Already serving four years’ probation for bungling the investigation involving $312 of clothing, Tech itself has tacked on two more for the improper making and monitoring of phone calls and text messages from coaches to recruits. Once again, the Jackets were poorly served by administrators charged with preventing such gaffes.

According to documents obtained by the AJC’s Ken Sugiura, Tech coaches told the NCAA that they were given incorrect instruction regarding the calls/messages by compliance officer Paul Parker, who would soon leave for Auburn. (The same Sugiura broke the story tying assistant football coach Todd Spencer’s January 2012 resignation to impermissible texts.)

Perhaps I’m naive, but I don’t see Tech as a school where coaches were/are willful in the effort to bend every rule. Tech’s problem has been that it didn’t know the rules. The 2005 probation was a product of having used 17 ineligible players (11 in football); Gene Marsh, head of the investigations committee, said Tech’s academic advisers hadn’t been properly schooled in NCAA bylaws.

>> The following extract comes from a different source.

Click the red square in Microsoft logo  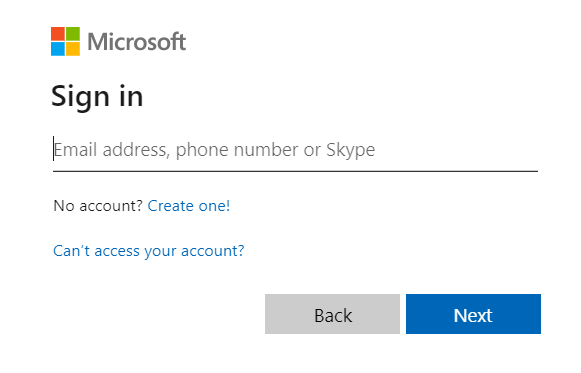[x=58, y=34]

The Demaryius Thomas case grew from $312 in clothing to a $100,000 fine, a vacated ACC championship and four years’ probation after athletic director Dan Radakovich flouted a directive not to inform coach Paul Johnson of the investigation. Those sanctions were delivered in July 2011. Not six months later, the issue of Spencer’s texts arose. In January 2012, Radakovich said: “I find it inexplicable that an employee would violate these rules.”

Surely every Tech grad finds the inability to obey the rules — and playing by the rules is Tech’s mission statement — mind-boggling. This is a school that attracts smart students and smart teachers. How can it do dumb stuff?

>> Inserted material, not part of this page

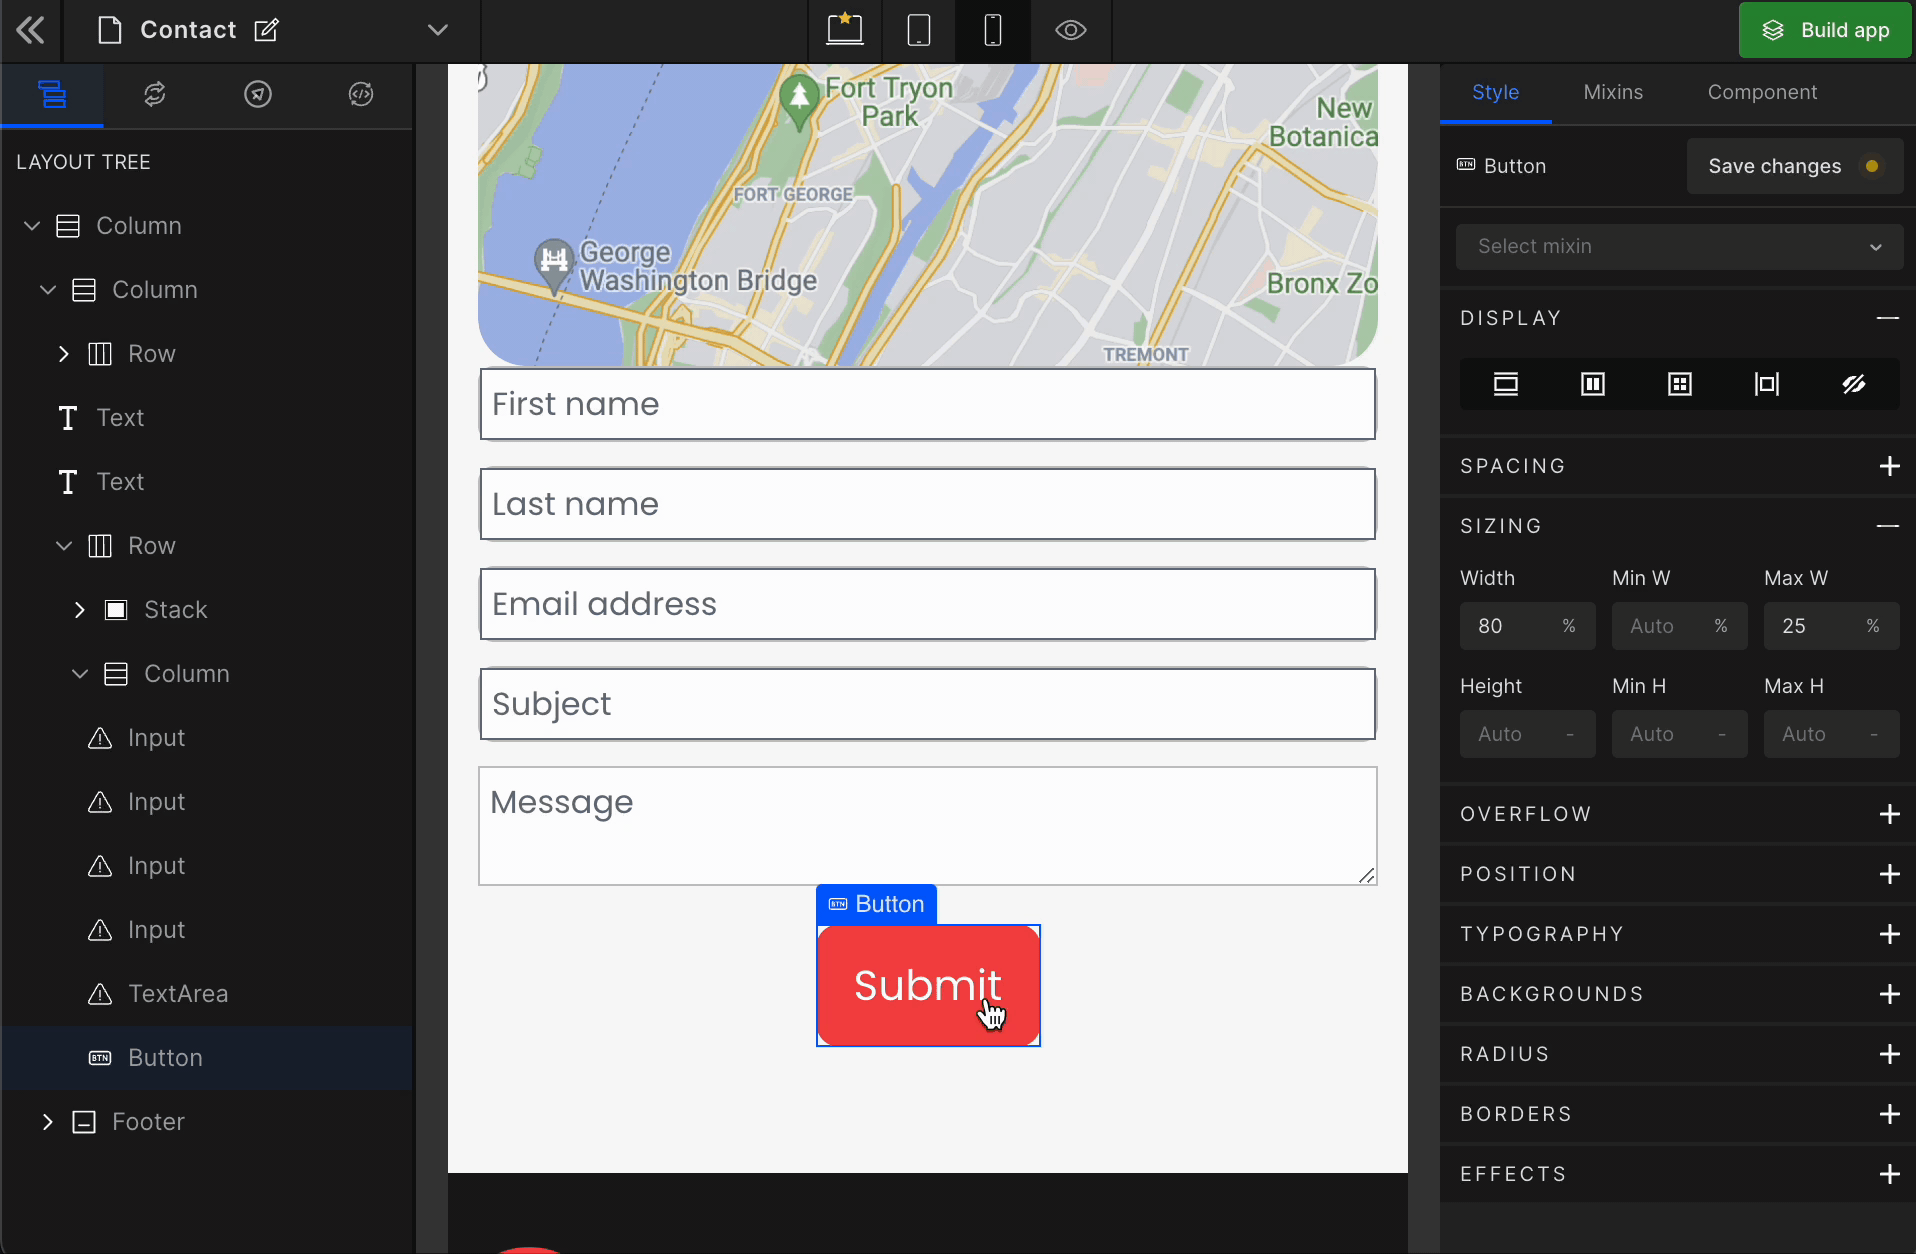Screen dimensions: 1916x1254
Task: Set display to hidden icon
Action: [1853, 384]
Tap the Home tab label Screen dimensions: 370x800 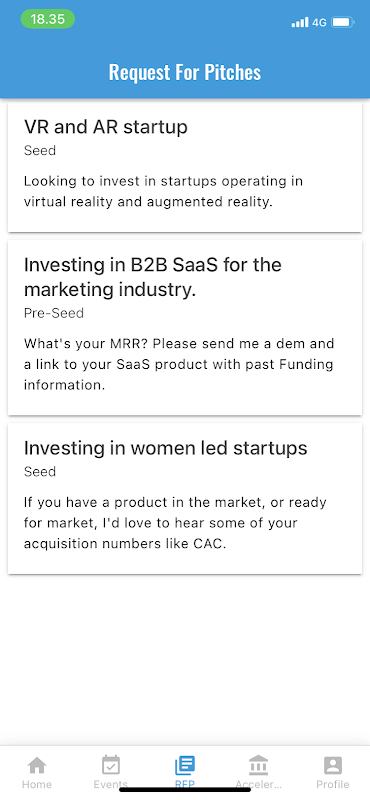coord(37,784)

On Friday, AD Mike Bobinski — hired in 2013 to replace Radakovich, who left for Clemson in November 2012 — told Sugiura: “This is not something that sits well with me or any of us … It is clearly our intention that this is the last time we ever go down this road.” To this, Tech alums are surely saying: “It better be.”

The Georgia Institute of Technology produces architects and engineers and scientists. Such vocations are based on process. The same school has failed to master the process of running an athletic department. In the eyes of the NCAA, high-minded Tech is a serial violator. A proud school has again been embarrassed.